__PASSAGE TO READ__.
⟨
We study a Bayesian multi-armed bandit (MAB) setting in which a principal seeks to maximize the sum of expected time-discounted rewards obtained by pulling arms, when the arms are actually pulled by selfish and myopic individuals.  Since such individuals pull the arm with highest expected posterior reward (i.e., they always exploit and never explore), the principal must incentivize them to explore by offering suitable payments. Among others, this setting models crowdsourced information discovery and funding agencies incentivizing scientists to perform high-risk, high-reward research.

We explore the tradeoff between the principal's total expected time-discounted incentive payments, and the total time-discounted rewards realized. Specifically, with a time-discount factor gamma in (0,1), let OPT denote the total expected time-discounted reward achievable by a principal who pulls arms directly without having to incentivize selfish agents, in a MAB problem.  We call a (payment, reward) combination (b,rho) in [0,1]^2 achievable if for every MAB instance, using expected time-discounted payments of at most b*OPT, the principal can guarantee an expected time-discounted reward of at least rho*OPT. Our main result is a complete characterization of achievable (payment, reward) pairs: (b,rho) is achievable if and only if sqrt(b) + sqrt(1-rho) >= sqrt(gamma).

In proving this characterization, we analyze so-called time-expanded policies, which in each step let the agents choose myopically with some probability p, and incentivize them to choose "optimally" with probability 1-p.  The analysis of time-expanded policies leads to a question that may be of independent interest: If the same MAB instance (without selfish agents) is considered under two different time-discount rates gamma, eta, how small can the ratio of OPT(eta) to OPT(gamma) be?  We give a complete answer to this question, showing that OPT(eta) >= ((1-gamma)^2/(1-eta)^2) OPT(gamma), and that this bound is tight.
⟩
__PROVIDED RECORDS__.
⟨
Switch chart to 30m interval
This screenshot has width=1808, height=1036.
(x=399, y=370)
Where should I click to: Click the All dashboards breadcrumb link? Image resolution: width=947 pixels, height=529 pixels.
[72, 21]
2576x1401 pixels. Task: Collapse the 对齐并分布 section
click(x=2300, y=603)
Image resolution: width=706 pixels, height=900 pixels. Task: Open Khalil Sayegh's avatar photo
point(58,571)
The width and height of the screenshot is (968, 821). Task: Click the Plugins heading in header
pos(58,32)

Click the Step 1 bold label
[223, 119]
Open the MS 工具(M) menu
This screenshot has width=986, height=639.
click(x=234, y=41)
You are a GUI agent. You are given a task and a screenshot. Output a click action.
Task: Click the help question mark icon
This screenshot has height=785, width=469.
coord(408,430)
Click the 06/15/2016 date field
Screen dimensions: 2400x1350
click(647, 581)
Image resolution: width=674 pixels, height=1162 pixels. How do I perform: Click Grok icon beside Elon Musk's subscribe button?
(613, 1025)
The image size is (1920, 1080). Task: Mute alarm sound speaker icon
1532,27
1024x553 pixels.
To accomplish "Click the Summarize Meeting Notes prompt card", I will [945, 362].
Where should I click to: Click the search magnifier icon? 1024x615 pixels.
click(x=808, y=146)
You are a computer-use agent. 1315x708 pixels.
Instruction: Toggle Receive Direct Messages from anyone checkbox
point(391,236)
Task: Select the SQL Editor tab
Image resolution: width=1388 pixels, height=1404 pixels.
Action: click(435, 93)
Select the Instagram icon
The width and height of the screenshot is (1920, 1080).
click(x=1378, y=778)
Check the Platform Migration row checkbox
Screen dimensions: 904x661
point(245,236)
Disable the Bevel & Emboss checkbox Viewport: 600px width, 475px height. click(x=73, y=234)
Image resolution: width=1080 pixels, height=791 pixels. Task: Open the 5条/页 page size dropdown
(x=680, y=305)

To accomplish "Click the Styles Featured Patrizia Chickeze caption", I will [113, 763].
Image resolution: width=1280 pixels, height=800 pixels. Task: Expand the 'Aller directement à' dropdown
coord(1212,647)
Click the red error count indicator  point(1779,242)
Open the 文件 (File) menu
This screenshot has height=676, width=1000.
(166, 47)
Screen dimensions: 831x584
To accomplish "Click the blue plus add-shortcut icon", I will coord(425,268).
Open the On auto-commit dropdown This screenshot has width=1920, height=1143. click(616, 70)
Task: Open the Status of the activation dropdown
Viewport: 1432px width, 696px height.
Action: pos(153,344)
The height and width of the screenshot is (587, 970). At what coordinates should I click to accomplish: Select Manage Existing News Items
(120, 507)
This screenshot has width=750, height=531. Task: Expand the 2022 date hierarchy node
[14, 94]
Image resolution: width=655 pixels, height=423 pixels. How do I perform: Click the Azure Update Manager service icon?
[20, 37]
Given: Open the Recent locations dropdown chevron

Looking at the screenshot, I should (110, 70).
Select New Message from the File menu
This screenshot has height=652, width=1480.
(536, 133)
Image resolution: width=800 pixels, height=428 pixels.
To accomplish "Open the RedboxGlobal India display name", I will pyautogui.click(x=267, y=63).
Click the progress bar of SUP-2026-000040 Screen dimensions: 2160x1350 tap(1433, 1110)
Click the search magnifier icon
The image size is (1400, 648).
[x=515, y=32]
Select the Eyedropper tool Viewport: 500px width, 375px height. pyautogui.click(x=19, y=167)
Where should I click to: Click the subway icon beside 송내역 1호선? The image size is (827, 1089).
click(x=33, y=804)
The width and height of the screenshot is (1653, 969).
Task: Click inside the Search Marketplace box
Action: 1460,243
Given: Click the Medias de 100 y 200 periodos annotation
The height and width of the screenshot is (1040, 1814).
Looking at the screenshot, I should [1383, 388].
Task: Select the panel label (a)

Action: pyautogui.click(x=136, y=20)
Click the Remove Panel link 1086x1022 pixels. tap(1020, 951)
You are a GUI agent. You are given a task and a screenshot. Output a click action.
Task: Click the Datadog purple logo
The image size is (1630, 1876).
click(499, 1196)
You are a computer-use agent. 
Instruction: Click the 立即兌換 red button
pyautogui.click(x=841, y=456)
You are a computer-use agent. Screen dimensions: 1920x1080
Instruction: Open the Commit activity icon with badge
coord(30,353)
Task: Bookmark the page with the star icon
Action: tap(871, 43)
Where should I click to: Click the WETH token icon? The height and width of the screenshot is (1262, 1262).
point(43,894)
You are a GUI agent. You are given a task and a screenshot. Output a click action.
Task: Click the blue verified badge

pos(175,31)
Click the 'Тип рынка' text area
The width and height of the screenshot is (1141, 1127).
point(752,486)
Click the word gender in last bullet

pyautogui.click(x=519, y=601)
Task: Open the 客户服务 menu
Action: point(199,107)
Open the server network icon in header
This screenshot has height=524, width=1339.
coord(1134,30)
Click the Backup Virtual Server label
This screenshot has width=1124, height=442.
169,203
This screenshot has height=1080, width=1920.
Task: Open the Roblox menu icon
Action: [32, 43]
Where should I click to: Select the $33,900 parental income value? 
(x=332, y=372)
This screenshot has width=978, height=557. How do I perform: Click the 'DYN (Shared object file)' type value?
⟩
Return the stretch of the bandit abstract that begins at the words "We study a Bayesian" and stops after "high-risk, high-reward research.", copied word for word.

We study a Bayesian multi-armed bandit (MAB) setting in which a principal seeks to maximize the sum of expected time-discounted rewards obtained by pulling arms, when the arms are actually pulled by selfish and myopic individuals.  Since such individuals pull the arm with highest expected posterior reward (i.e., they always exploit and never explore), the principal must incentivize them to explore by offering suitable payments. Among others, this setting models crowdsourced information discovery and funding agencies incentivizing scientists to perform high-risk, high-reward research.